WORK REQUEST: If a line in the entries below includes "Cookies", show that line.

[DATA SECTION — start]

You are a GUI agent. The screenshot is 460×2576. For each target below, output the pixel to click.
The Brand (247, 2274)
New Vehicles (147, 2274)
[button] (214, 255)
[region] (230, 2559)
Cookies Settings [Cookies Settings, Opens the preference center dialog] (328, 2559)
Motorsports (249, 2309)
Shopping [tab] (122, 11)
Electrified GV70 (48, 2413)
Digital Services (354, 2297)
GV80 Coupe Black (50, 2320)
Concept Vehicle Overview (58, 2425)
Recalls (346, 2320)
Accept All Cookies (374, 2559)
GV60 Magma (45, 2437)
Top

[DATA SECTION — finish]

COMPLETED TASK:
Cookies Settings [Cookies Settings, Opens the preference center dialog] (328, 2559)
Accept All Cookies (374, 2559)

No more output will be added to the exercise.